Note many generic string functions are also slow, eg. strcat uses 2 slow byte-by-byte loops instead of the obvious strlen+strcpy. I think this should be fixed before considering adding an assembler implementation! I see many __strcat_chk.S and __strcpy_chk.S files (which appear mostly identical copies - why?), but is there any evidence they are actually improving performance over a decent C implementation?

So in my view we should avoid unnecessary proliferation of new entry points and expensive to maintain assembly code without sound reasons.

enh-google commented 2 years ago

(sorry, somehow missed this two years ago!)

I believe any performance issues are likely Bionic specific. So first I'd like to understand what performance issues you see that require assembly implementations and cannot be optimized in the Bionic fortify implementation.
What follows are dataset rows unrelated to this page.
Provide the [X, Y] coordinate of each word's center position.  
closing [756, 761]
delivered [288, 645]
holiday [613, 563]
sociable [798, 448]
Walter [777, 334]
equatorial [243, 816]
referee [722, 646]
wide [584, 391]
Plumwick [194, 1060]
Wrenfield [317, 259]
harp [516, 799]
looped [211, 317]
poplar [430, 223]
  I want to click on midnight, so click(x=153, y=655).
Which functions specifically, and Arm or AArch64?

well, "bionic specific" is "all 3 billion Android devices", so it's not a bad use of your time :-)

i don't really care about arm32 any more (it's hard to justify much work there, as everyone's busily trying to move to arm64), and in fact haven't cleaned up all the historical SoC-vendor-supplied assembler there. arm64 on the other hand is (as of this week; we'd missed a couple, perhaps because this bug stalled) now fully using code from [the most recent tagged release] from this repository.

A quick look in Bionic shows that fortify.cpp has many slow byte loops rather than calling strlen or memcpy. It even places fortify checks inside critical loops! It creates complex functions which need to push/pop callee-saves and allocate stack rather than just using tailcalls (both to error functions and the underlying string function). There is also overuse of ifuncs and interworking veneers in Bionic when they are unnecessary.

those horror shows are actually the best examples of the "we don't really have a good way to implement this one without custom assembler" functions. (though if you have specific ways to improve the C implementations that generate better code without breaking them, i'm all ears for that too.)

for the stuff that matters the most such as memset, we historically had a memset_chk that was just the comparison and a jump to the failure code (which is in C because "who cares?"), which would then fall through to the SoC vendor's assembler. right now we have https://cs.android.com/android/platform/superproject/+/master:bionic/libc/arch-arm64/string/__memset_chk.S which is "probably fine", though obviously we could save that branch on every memset if this was in the arm-optimized-routines code.

but, yes, there is an open high-level question of "does dynamic profiling show we end up in the horror show routines often?" and i don't think anyone has that data. (but that does sound like something Arm might want to look at, since fortify is always on for all Android devices.)

Most of the simple _chk implementions can and should be inlined in the compiler. This avoids all overheads since you can now optimize the check at each callsite.

we do that already. that's what all the cruft in the headers is for. you only end up calling the actual _chk functions if you don't know the values until runtime.

But even when they are not inlined, most _chk functions should not be more than a compare and branch without creating a stack frame or going through ifuncs or interworking veneers.

aye, but someone needs to do that work, and as long as we can't fall through, we end up needing a branch in the non-failure case too.

Note many generic string functions are also slow, eg. strcat uses 2 slow byte-by-byte loops instead of the obvious strlen+strcpy. I think this should be fixed before considering adding an assembler implementation! I see many __strcat_chk.S and __strcpy_chk.S files (which appear mostly identical copies - why?), but is there any evidence they are actually improving performance over a decent C implementation?

afaict, everything in this paragraph refers to the old arm32 cruft. i've just been ignoring it because i agree that that's not worth anybody's time. (and nor is the disruption of switching it over to arm-optimized-routines.)